[Stored items]

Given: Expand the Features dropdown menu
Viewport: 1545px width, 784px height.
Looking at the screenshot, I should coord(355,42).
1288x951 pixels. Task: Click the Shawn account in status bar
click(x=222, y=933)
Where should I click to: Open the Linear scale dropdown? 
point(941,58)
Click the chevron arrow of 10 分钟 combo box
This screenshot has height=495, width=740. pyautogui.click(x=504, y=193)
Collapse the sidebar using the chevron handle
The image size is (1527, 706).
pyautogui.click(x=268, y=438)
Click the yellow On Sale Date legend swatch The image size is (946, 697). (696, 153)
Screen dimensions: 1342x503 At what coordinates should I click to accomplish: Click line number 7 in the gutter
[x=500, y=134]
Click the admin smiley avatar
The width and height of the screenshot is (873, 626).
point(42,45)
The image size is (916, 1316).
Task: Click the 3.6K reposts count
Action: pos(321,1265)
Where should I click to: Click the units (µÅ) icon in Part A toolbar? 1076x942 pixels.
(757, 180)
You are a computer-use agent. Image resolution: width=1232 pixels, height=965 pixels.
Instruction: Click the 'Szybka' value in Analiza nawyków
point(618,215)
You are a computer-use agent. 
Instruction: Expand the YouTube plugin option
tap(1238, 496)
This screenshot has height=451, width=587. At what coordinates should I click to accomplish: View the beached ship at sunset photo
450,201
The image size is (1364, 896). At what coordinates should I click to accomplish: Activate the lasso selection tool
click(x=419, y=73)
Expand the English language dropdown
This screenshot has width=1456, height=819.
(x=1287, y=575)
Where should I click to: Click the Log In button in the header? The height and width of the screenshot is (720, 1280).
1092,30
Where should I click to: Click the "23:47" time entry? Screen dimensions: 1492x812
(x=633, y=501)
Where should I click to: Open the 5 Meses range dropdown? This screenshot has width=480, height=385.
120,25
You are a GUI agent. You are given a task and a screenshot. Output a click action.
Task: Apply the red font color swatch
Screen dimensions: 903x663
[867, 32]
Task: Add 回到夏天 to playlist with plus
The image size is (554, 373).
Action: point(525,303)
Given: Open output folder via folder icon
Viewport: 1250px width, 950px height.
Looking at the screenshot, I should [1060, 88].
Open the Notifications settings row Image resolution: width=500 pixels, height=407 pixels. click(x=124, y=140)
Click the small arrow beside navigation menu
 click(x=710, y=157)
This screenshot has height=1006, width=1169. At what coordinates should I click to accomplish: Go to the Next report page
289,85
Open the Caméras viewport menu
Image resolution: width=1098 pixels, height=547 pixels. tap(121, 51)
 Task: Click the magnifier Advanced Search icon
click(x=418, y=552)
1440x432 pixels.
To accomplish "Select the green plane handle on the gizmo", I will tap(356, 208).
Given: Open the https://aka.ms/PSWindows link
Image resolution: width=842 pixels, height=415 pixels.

— ACTIVITY —
The lines wanted are those from the one with "Screen dimensions: 1492x812" through the last line of the records, repeated exactly and with both ends included.

— WORKED SOLUTION —
Where should I click to: Click the "23:47" time entry? Screen dimensions: 1492x812
(x=633, y=501)
Where should I click to: Open the 5 Meses range dropdown? This screenshot has width=480, height=385.
120,25
You are a GUI agent. You are given a task and a screenshot. Output a click action.
Task: Apply the red font color swatch
Screen dimensions: 903x663
[867, 32]
Task: Add 回到夏天 to playlist with plus
The image size is (554, 373).
Action: point(525,303)
Given: Open output folder via folder icon
Viewport: 1250px width, 950px height.
Looking at the screenshot, I should [1060, 88].
Open the Notifications settings row Image resolution: width=500 pixels, height=407 pixels. click(x=124, y=140)
Click the small arrow beside navigation menu
 click(x=710, y=157)
This screenshot has height=1006, width=1169. At what coordinates should I click to accomplish: Go to the Next report page
289,85
Open the Caméras viewport menu
Image resolution: width=1098 pixels, height=547 pixels. tap(121, 51)
 Task: Click the magnifier Advanced Search icon
click(x=418, y=552)
1440x432 pixels.
To accomplish "Select the green plane handle on the gizmo", I will tap(356, 208).
Given: Open the https://aka.ms/PSWindows link
Image resolution: width=842 pixels, height=415 pixels.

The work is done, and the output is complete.